Gender history offers us greater understanding of the time period. By studying these alternative gender identities, we glean a better idea of how society functioned. In conjunction with other analytical tools - class, ethnicity, geographic location, etc - we can build up a richer image. Gender impacts on every other historical filter. Status gives you privilege, but gender can impede it. E.g. the Duchess of Devonshire was deeply involved in politics but, because of her gender, had to do it all behind the scenes. When she publicly canvassed the backlash was so great she was forced to desist.

Gender history is imperfect, but invaluable all the same.

Case study: Education

The education of women was a touchy subject. In 1543 King Henry VIII forbade lower born women, even if they possessed the skill, from reading the bible. Upper class women could read it, but only to themselves. On an everyday basis, education was expensive and therefore routinely reserved for boys. Upper class women were not expected to enter the professions, so did not need the same level of education. Moderata Fonte has Corinna say: 'If we were educated properly as girls... we'd outstrip men's performance in any science or art you care to name.'

It was not until the Victorian era that it became customary for girls to be educated, helped along by legislation such as the Elementary Education Act of 1870. But that did not mean girls received an equal education. In the 1970s 2/3 of classroom time was spent on boys and in 1982 Dale Spender found there were marked differences in the way teachers treated boys and girls. A group of trainee teacherswere given a report card and asked to advise a future career for the child. When the report card belonged to Jane Smith they suggested receptionist or secretary, based on her language skills. Her propensity to question in class was seen as a sign she needed to knuckle down though. When the same report was said to belong to John Smith the answers ranged from the civil service to 'could do anything he wanted'. John's questioning was deemed a sign of a powerful personality.

"You are a clever girl, Prissie, and I'm going to be proud of you. I don't hold with the present craze about women's education. But somehow I think I'll be proud of you." Aunt Raby gives her views on women's education in L.T. Meade's 1891 book, A Sweet Girl Graduate. I've written about Meade and her contribution to women's rights HERE.
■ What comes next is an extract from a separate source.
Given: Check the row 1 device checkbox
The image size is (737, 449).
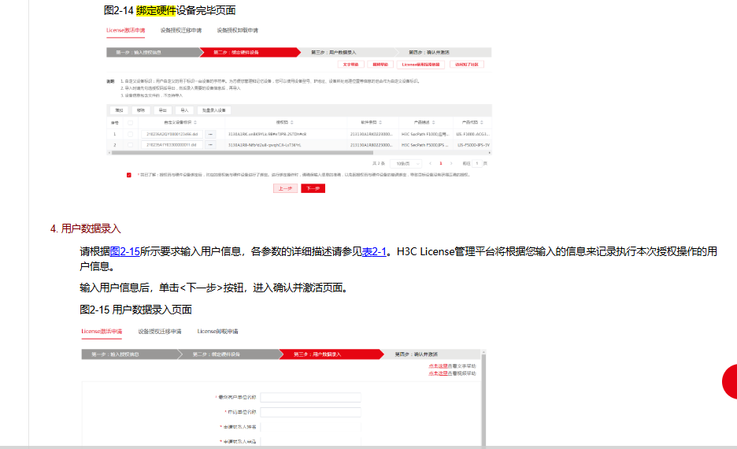Looking at the screenshot, I should click(130, 135).
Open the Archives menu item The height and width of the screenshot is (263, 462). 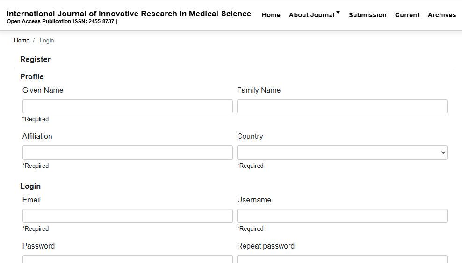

As late as 1979 classes could be strictly segregated. That year Helen Whitfield took Woodcote High School (Croydon) to court. She wanted to do woodwork, but the school refused. They said it was a craft subject - home economics was therefore a suitable substitute. The judge agreed with the school. In 1981 Grange Hill mirrored the story when Trisha Yates was told she couldn't take technical drawing because she was a girl. For the most part there was relatively little call for change however. Martin and Roberts found in 1984 that most girls still saw marriage and motherhood as their main life goal, just as Sue Sharpe had found in 1972. This did not change until the 1990s.

Divisions continued into higher education. Take Cambridge University as an example. Founded in 1209 it did not admit female students until Girton was founded in 1869. Newnham followed in 1872 - but the university refused to award any kind of degree to women until 1921! New Hall was established in 1954 and Lucy Cavendish, for mature students, in 1965. Churchill was the first Cambridge college to go co-ed in 1972. Across the UK female university students rose from 25% of the total student population in 1963 to 40% in 1981. Today Cambridge is the only university in the country which continues to discriminate on grounds of gender - Oxford went fully co-ed in 2008.